My boyfriend is an alcoholic who recently quit drinking

Ask:
thanks to a health scare he swears he is not goiing to drink anymore but he is not doing any kind of AA or anything, anyway now all he wants to do is stay home and do nothing but talk about how sick he was he is totally different now he went from being affectionate, fun and now he sits in a chair and does nothing I am trying so hard to be supportive but it is hard he never even touches me he went from telling me all the time that he loved me and now he has not said it in a week I don’t know what to do I love him and I have stood by him no matter what he did when he was drunk I have forgiven him I just feel like I have bee present from the begining of this relationship and he is just getting here and now I feel akward. I am just really confused and hurt because now our relationship is totally different. I want him to get better and once again I will be paient while he gets it together but I am scared what if the sober him doesn’t like me what are the chances he will relapse if he is not getting any help? Do any of you have any advice?

Answer:
I have a serious family history of alcoholics. I can only tell you that its all up to the person, if will power is there they'll stop, but for some one little thing can give them the excuse they need to go for a hard whiskey. You need to sit down make a compromise and tell him exactly where your at. tell him you'll support him but you wont let him do it his way or the high way. use that power you where given at birth, your mind and your heart.
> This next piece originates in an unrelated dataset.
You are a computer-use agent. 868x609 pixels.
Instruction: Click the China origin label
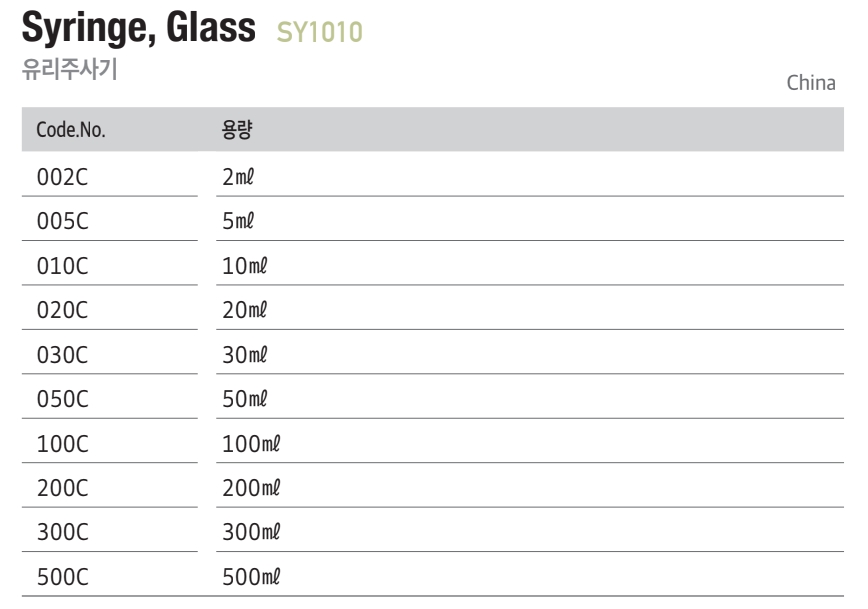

I can promise you, you'll be sick at the stomach at the thoughts of saying it but i can also promise you'll feel alot better with yourself wen you see how well honestly kind but rough talking can do. seriously just tell him, wonem tend to analyse so much more than they should. you'll never know where you stand unless you know exactly what you want.
Answer:
Well I know what I want I want him!!! I love him I really do but I am afraid that he will relaspe I too come from a long line of alcoholics and they all have quit 10 times over becasue they also wanted to do it on their own, he will not go get help he says that he is strong enough to do it on his own and I really want to believe him but I am scared!!! I don't understand why he is treating me so disattly either he knows I love him unconditionally so why the distance?
Answer:
he probably needs to prove to himself that he can do this on his own.For the time being you should just take a back seat and be there if he falls. Your gonna be his rock for the next while you know it or not. He may not tell you how he feels about you but you know in your heart he loves you. Just let him prove he can do it. Hes a man and his pride is highly at stake here.
Answer:
I've dealt with this in my family too. In counseling I heard the term co-dependent. He has to deal with himself, give him some space and let him find his groove. The only thing you can do now is to take care of yourself. I urge you to look up "alcoholism and co dependent" in a search engine and you should find resources and articles that will better advise you how to proceed. The articles will really help you to deal with this. In the meantime if you have some frustration, I strongly suggest you to journal. It will help you vent without starting an unhealthy cycle of venting to your guy who is trying to recover. Let him be, let him work it out. I wish you both the best.